Reproduce the full listing without a single change.
________
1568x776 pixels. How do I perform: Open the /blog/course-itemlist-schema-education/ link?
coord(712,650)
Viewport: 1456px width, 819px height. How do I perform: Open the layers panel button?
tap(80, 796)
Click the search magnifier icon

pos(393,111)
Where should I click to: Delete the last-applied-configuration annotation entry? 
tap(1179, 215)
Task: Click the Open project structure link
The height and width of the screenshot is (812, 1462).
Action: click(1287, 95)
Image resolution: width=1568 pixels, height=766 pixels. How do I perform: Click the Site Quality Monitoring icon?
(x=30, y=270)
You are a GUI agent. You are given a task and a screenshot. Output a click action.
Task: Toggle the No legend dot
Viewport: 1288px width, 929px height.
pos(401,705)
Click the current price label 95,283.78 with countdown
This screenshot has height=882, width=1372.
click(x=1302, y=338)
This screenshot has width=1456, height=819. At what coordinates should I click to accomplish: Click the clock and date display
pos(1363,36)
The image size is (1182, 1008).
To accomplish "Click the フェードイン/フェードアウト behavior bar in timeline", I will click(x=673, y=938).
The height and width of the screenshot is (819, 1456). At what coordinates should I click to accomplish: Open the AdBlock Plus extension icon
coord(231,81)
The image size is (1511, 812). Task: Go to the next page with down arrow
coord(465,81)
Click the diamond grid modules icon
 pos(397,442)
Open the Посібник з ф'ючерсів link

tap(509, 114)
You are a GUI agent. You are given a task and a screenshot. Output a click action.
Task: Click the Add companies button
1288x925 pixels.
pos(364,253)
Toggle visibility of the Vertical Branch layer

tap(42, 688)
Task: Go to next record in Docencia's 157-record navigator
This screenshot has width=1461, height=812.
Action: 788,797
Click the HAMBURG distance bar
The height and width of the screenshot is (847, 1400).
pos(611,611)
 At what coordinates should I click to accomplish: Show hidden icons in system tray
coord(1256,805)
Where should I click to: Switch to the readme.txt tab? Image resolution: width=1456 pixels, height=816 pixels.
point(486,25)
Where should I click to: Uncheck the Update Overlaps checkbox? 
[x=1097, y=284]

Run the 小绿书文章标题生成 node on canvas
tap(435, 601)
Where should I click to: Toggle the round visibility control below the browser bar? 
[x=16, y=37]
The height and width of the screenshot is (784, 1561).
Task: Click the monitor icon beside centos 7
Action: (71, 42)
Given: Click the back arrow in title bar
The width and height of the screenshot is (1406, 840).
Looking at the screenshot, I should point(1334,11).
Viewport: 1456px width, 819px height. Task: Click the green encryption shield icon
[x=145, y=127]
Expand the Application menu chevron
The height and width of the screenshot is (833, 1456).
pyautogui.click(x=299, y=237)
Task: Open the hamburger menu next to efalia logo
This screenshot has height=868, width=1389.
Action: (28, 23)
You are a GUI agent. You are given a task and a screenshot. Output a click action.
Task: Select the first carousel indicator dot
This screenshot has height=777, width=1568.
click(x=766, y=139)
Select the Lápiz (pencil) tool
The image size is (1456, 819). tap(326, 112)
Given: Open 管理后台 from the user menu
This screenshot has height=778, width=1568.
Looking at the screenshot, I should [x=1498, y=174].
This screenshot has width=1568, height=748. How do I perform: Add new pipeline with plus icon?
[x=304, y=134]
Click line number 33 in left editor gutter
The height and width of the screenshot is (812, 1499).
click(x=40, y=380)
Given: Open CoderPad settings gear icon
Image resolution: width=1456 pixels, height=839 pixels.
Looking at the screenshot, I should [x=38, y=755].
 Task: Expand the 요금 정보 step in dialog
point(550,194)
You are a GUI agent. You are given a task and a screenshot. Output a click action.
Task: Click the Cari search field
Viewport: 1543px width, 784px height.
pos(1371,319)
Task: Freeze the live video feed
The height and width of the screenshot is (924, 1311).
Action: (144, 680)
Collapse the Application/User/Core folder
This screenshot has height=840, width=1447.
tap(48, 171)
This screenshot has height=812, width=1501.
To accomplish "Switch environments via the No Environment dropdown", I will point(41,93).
________
• _Exercise solution_
1568x776 pixels. How do I perform: Open the /blog/course-itemlist-schema-education/ link?
coord(712,650)
Viewport: 1456px width, 819px height. How do I perform: Open the layers panel button?
tap(80, 796)
Click the search magnifier icon

pos(393,111)
Where should I click to: Delete the last-applied-configuration annotation entry? 
tap(1179, 215)
Task: Click the Open project structure link
The height and width of the screenshot is (812, 1462).
Action: click(1287, 95)
Image resolution: width=1568 pixels, height=766 pixels. How do I perform: Click the Site Quality Monitoring icon?
(x=30, y=270)
You are a GUI agent. You are given a task and a screenshot. Output a click action.
Task: Toggle the No legend dot
Viewport: 1288px width, 929px height.
pos(401,705)
Click the current price label 95,283.78 with countdown
This screenshot has height=882, width=1372.
click(x=1302, y=338)
This screenshot has width=1456, height=819. At what coordinates should I click to accomplish: Click the clock and date display
pos(1363,36)
The image size is (1182, 1008).
To accomplish "Click the フェードイン/フェードアウト behavior bar in timeline", I will click(x=673, y=938).
The height and width of the screenshot is (819, 1456). At what coordinates should I click to accomplish: Open the AdBlock Plus extension icon
coord(231,81)
The image size is (1511, 812). Task: Go to the next page with down arrow
coord(465,81)
Click the diamond grid modules icon
 pos(397,442)
Open the Посібник з ф'ючерсів link

tap(509, 114)
You are a GUI agent. You are given a task and a screenshot. Output a click action.
Task: Click the Add companies button
1288x925 pixels.
pos(364,253)
Toggle visibility of the Vertical Branch layer

tap(42, 688)
Task: Go to next record in Docencia's 157-record navigator
This screenshot has width=1461, height=812.
Action: 788,797
Click the HAMBURG distance bar
The height and width of the screenshot is (847, 1400).
pos(611,611)
 At what coordinates should I click to accomplish: Show hidden icons in system tray
coord(1256,805)
Where should I click to: Switch to the readme.txt tab? Image resolution: width=1456 pixels, height=816 pixels.
point(486,25)
Where should I click to: Uncheck the Update Overlaps checkbox? 
[x=1097, y=284]

Run the 小绿书文章标题生成 node on canvas
tap(435, 601)
Where should I click to: Toggle the round visibility control below the browser bar? 
[x=16, y=37]
The height and width of the screenshot is (784, 1561).
Task: Click the monitor icon beside centos 7
Action: (71, 42)
Given: Click the back arrow in title bar
The width and height of the screenshot is (1406, 840).
Looking at the screenshot, I should point(1334,11).
Viewport: 1456px width, 819px height. Task: Click the green encryption shield icon
[x=145, y=127]
Expand the Application menu chevron
The height and width of the screenshot is (833, 1456).
pyautogui.click(x=299, y=237)
Task: Open the hamburger menu next to efalia logo
This screenshot has height=868, width=1389.
Action: (28, 23)
You are a GUI agent. You are given a task and a screenshot. Output a click action.
Task: Select the first carousel indicator dot
This screenshot has height=777, width=1568.
click(x=766, y=139)
Select the Lápiz (pencil) tool
The image size is (1456, 819). tap(326, 112)
Given: Open 管理后台 from the user menu
This screenshot has height=778, width=1568.
Looking at the screenshot, I should [x=1498, y=174].
This screenshot has width=1568, height=748. How do I perform: Add new pipeline with plus icon?
[x=304, y=134]
Click line number 33 in left editor gutter
The height and width of the screenshot is (812, 1499).
click(x=40, y=380)
Given: Open CoderPad settings gear icon
Image resolution: width=1456 pixels, height=839 pixels.
Looking at the screenshot, I should [x=38, y=755].
 Task: Expand the 요금 정보 step in dialog
point(550,194)
You are a GUI agent. You are given a task and a screenshot. Output a click action.
Task: Click the Cari search field
Viewport: 1543px width, 784px height.
pos(1371,319)
Task: Freeze the live video feed
The height and width of the screenshot is (924, 1311).
Action: (144, 680)
Collapse the Application/User/Core folder
This screenshot has height=840, width=1447.
tap(48, 171)
This screenshot has height=812, width=1501.
To accomplish "Switch environments via the No Environment dropdown", I will point(41,93).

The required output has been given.